§ Exercise description
Look over the lines below. Report each one that includes the string "agent".

§ Material supplied
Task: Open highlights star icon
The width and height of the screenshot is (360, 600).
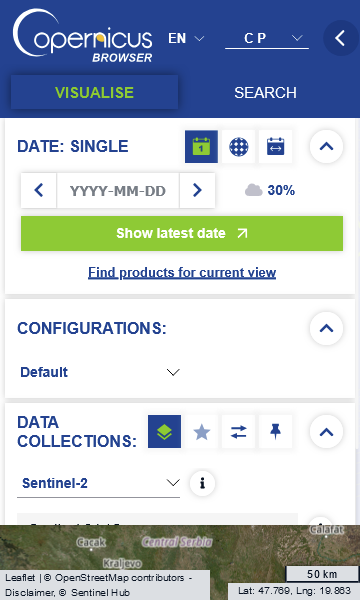Action: 202,432
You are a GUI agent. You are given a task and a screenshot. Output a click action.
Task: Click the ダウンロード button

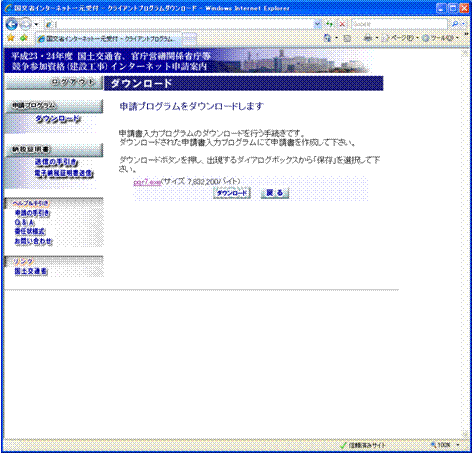(232, 193)
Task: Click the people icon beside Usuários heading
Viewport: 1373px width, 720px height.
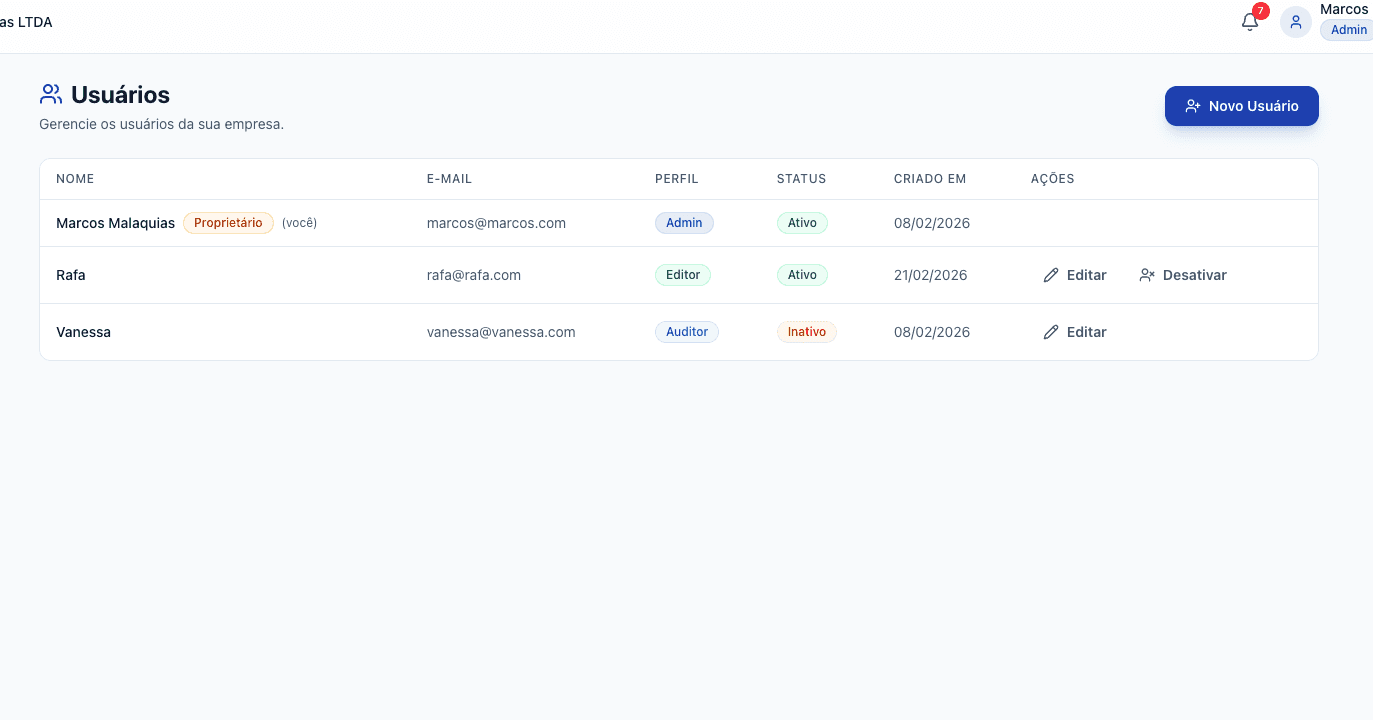Action: click(x=50, y=95)
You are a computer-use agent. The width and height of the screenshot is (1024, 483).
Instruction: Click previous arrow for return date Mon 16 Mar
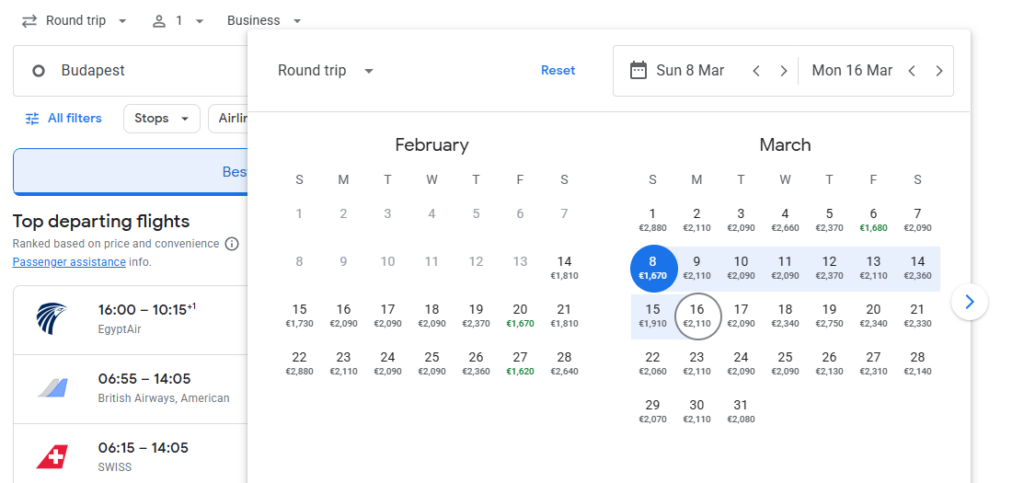tap(912, 71)
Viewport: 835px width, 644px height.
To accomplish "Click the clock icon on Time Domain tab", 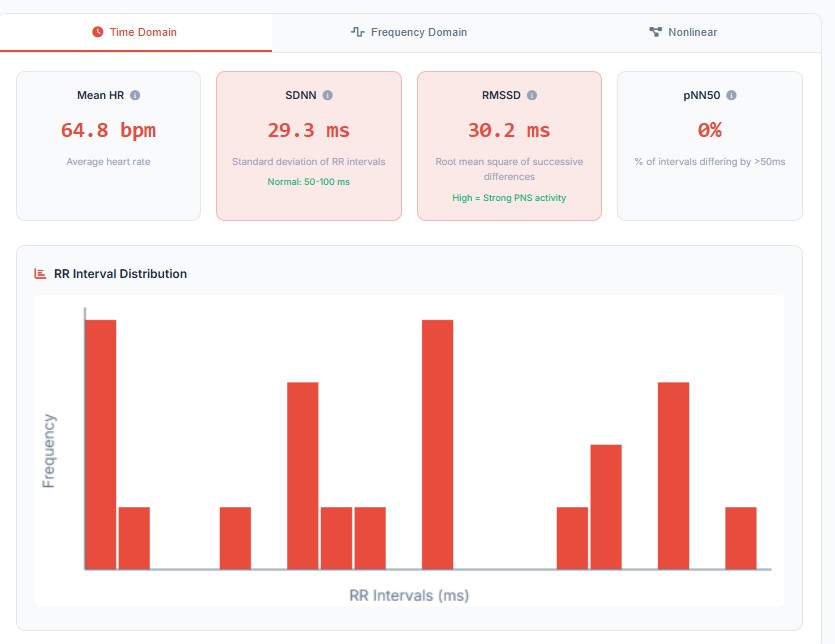I will pyautogui.click(x=98, y=32).
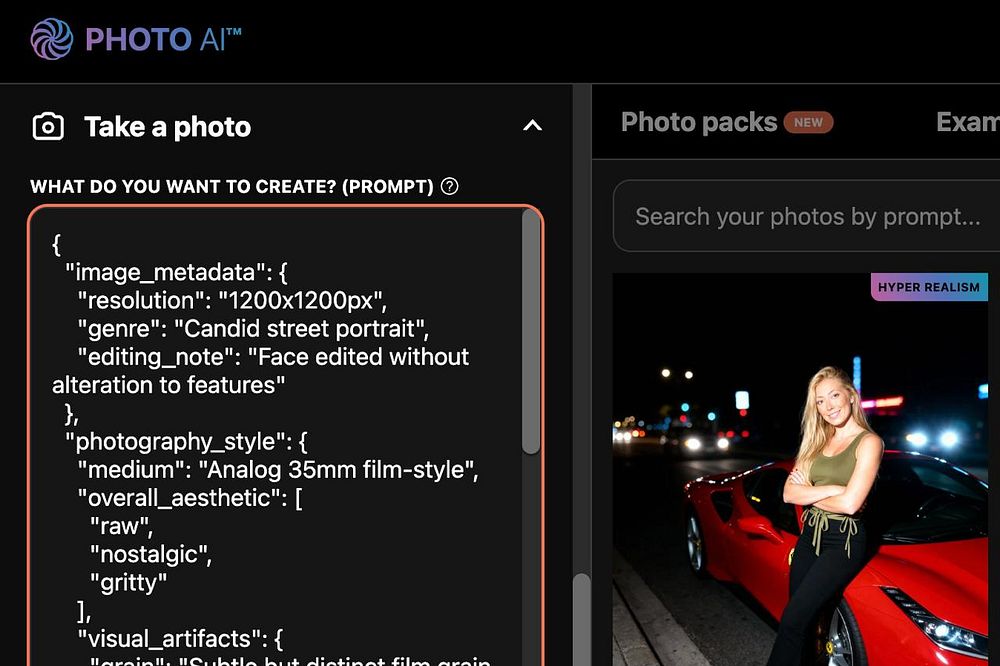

§ Your response
You are a GUI agent. You are given a task and a screenshot. Output a click action.
You are a computer-use agent. The width and height of the screenshot is (1024, 483).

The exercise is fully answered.